> [Items from a dataset]
>> BEGIN

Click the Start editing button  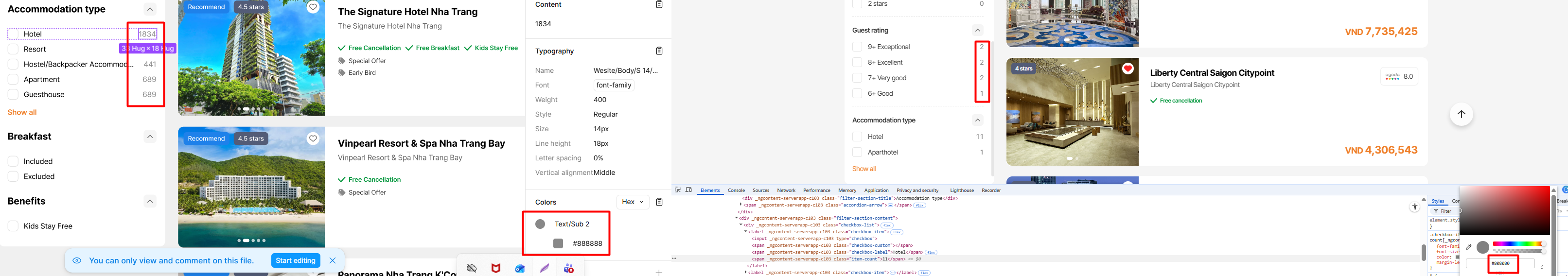(x=295, y=260)
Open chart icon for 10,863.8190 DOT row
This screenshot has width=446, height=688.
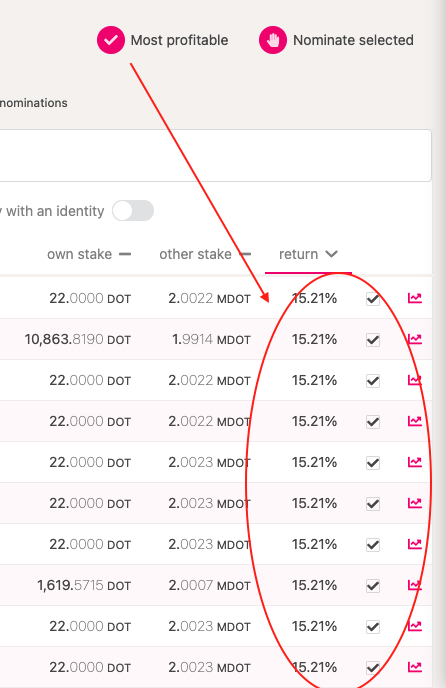415,339
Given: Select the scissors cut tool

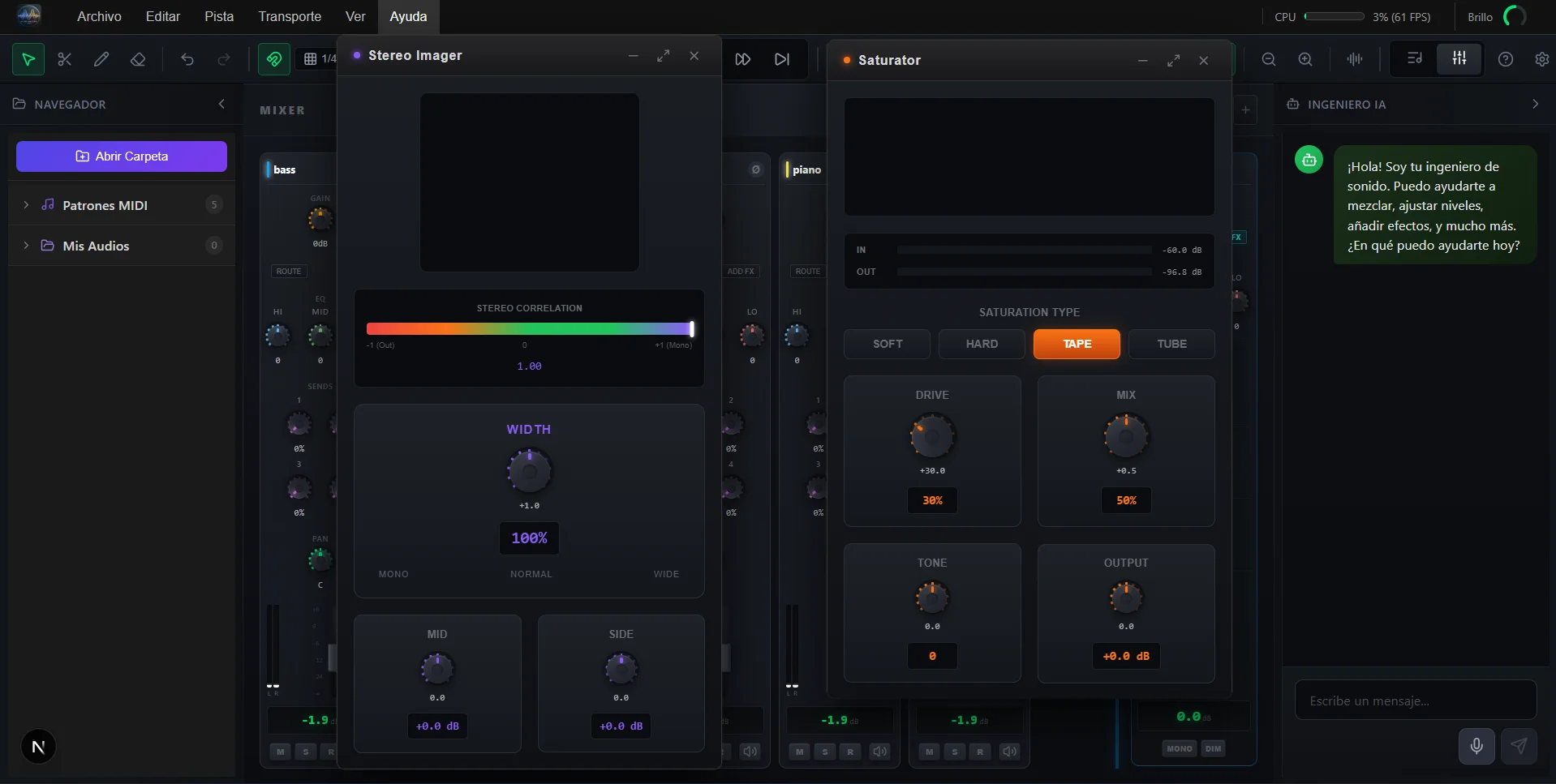Looking at the screenshot, I should click(x=65, y=59).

>> END

> [Your goal] Rewrite the stretch of the listing from the line containing "Open chart icon for 10,863.8190 DOT row" through the end of the listing, renaming "chart icon" to "graph icon" and changing nothing else. Omit the pictures from your answer.

> [The completed task]
Open graph icon for 10,863.8190 DOT row
This screenshot has width=446, height=688.
415,339
Given: Select the scissors cut tool

Looking at the screenshot, I should click(x=65, y=59).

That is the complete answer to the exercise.